Collected data:
+ + +

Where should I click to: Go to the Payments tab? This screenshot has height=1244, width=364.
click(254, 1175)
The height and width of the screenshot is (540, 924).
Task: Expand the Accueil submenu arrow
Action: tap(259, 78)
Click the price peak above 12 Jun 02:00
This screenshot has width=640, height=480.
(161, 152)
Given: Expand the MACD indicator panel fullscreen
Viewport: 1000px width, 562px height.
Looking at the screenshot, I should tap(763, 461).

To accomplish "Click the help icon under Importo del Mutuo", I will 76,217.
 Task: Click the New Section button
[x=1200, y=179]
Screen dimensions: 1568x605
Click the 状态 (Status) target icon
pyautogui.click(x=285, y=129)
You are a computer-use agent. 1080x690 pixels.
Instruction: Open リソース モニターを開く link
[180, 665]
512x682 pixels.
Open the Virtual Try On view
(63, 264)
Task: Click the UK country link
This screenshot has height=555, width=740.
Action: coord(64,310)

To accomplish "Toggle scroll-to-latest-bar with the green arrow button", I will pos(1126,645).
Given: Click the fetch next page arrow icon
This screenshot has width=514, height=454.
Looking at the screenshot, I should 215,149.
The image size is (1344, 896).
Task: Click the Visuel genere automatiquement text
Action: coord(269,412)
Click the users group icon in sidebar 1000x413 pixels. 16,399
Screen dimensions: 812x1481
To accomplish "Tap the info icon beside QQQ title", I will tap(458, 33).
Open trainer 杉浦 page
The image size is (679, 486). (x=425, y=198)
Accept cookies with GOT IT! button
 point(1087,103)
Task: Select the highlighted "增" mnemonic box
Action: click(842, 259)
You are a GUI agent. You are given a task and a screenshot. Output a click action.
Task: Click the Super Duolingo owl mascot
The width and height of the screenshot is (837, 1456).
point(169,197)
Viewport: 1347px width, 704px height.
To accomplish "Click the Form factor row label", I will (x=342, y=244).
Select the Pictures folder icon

+ + +

(Your task) Output each entry exactly as written, leaving none out.

(Solution for this task)
Where should I click to: Go to the Payments tab? This screenshot has height=1244, width=364.
click(254, 1175)
The height and width of the screenshot is (540, 924).
Task: Expand the Accueil submenu arrow
Action: tap(259, 78)
Click the price peak above 12 Jun 02:00
This screenshot has width=640, height=480.
(161, 152)
Given: Expand the MACD indicator panel fullscreen
Viewport: 1000px width, 562px height.
Looking at the screenshot, I should tap(763, 461).

To accomplish "Click the help icon under Importo del Mutuo", I will 76,217.
 Task: Click the New Section button
[x=1200, y=179]
Screen dimensions: 1568x605
Click the 状态 (Status) target icon
pyautogui.click(x=285, y=129)
You are a computer-use agent. 1080x690 pixels.
Instruction: Open リソース モニターを開く link
[180, 665]
512x682 pixels.
Open the Virtual Try On view
(63, 264)
Task: Click the UK country link
This screenshot has height=555, width=740.
Action: coord(64,310)

To accomplish "Toggle scroll-to-latest-bar with the green arrow button", I will pos(1126,645).
Given: Click the fetch next page arrow icon
This screenshot has width=514, height=454.
Looking at the screenshot, I should 215,149.
The image size is (1344, 896).
Task: Click the Visuel genere automatiquement text
Action: coord(269,412)
Click the users group icon in sidebar 1000x413 pixels. 16,399
Screen dimensions: 812x1481
To accomplish "Tap the info icon beside QQQ title", I will tap(458, 33).
Open trainer 杉浦 page
The image size is (679, 486). (x=425, y=198)
Accept cookies with GOT IT! button
 point(1087,103)
Task: Select the highlighted "增" mnemonic box
Action: click(842, 259)
You are a GUI agent. You are given a task and a screenshot. Output a click action.
Task: Click the Super Duolingo owl mascot
The width and height of the screenshot is (837, 1456).
point(169,197)
Viewport: 1347px width, 704px height.
To accomplish "Click the Form factor row label", I will (x=342, y=244).
Select the Pictures folder icon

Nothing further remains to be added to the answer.